The Challenge of Human Dignity in the Era of Autonomous Systems

The Challenge of Human Dignity in the Era of Autonomous Systems

Abstract: Autonomous systems make decisions independently or on behalf of the user.  This will happen more and more in the future, with the widespread use of AI technologies in the fabric of the society that impacts on the social, economic and political sphere.  Automating services and processes inevitably impacts on the user’s prerogatives and puts at danger their autonomy and privacy. From a societal point of view it is crucial to understand which is the space of autonomy that a system can exercise without compromising laws and human rights. Following the European Group on Ethics in Science and New Technologies 2018 recommendation the paper addresses the problem of preserving the value of human dignity in the context of the digital society, understood as the recognition that a person is worthy of respect in her interaction with autonomous technologies. A person must be able to exercise control on information about herself and on the decisions that autonomous systems make on her behalf.

Nowadays, citizens continuously interact with software systems, e.g., by using a mobile device, in their smart homes, or from on board of a (autonomous) car. This will happen more and more in the future, with the widespread use of artificial intelligence (AI) technologies in the fabric of society that impacts on the social, economic, and political spheres. Effectively described by Floridi’s metaphor of the mangrove society (Floridi L. 2018), the digital world will be increasingly dominated by autonomous systems (AS) that make decisions independently or on behalf of the users. Automating services and processes inevitably impacts on the users’ prerogatives and puts at danger their autonomy and privacy.

Besides the known risks represented by, e.g., unauthorised disclosure and mining of personal data or access to restricted resources, and that are receiving a huge amount of attention there is a less evident but more serious risk which attains the core of the fundamental rights of the citizens. Worries about the growing of the data economy and the increasing presence of AI fuelled autonomous systems have shown that privacy concerns are insufficient: ethics and the human dignity are at stake. `Accept/not accept’ options do not satisfy our freedom of choice; and what about our individual preferences and moral views?

Autonomous machines tend to occupy the free space in a democratic society in which a human being can exercise her freedom of choice. That is the space of decisions that are left to any individuals when such decisions do not break fundamental rights and laws but are the expression of personal ethics. From the case of privacy preferences in the app domain to the more complex case of autonomous driving cars the potential user is left unprotected and inadequate in her interaction with the digital world.

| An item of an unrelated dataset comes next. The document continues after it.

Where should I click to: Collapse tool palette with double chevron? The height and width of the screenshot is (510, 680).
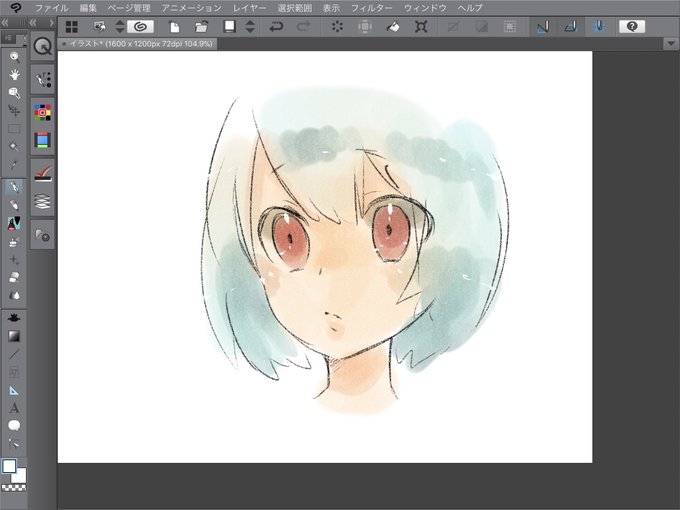click(x=5, y=23)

A simple system that manages a queue of users to access a service by following a by design fair ordering, e.g., first in first out, may prevent users to exchange their positions in the queue by personal choice. Thus, depriving users to exercise a free choice driven by her moral disposition, e.g., leave her position to an older lady.

What is considered fair by the system’s developer may not match user’s ethics.  

The above example may seem artificial and of little importance, but it is not. In the years of digital transformation we have witnessed, in the use of digital systems, the side effect of increasing the rigidity of processes beyond what the law indicated. How many times have we heard answers like `yes this could be possible, but the system does not allow it’?  The above queue managing system may have associated to the ordering position a personal identifier and already made available all the personal information to the service provider. Although it may appear more complex to exchange positions, it would be not a problem for a digital system to manage the exchange. It only requires that the system is properly designed to take into consideration the user’s right of choice. Overlooking this attitude in the era of autonomous technology may put at high danger our personal ethical values.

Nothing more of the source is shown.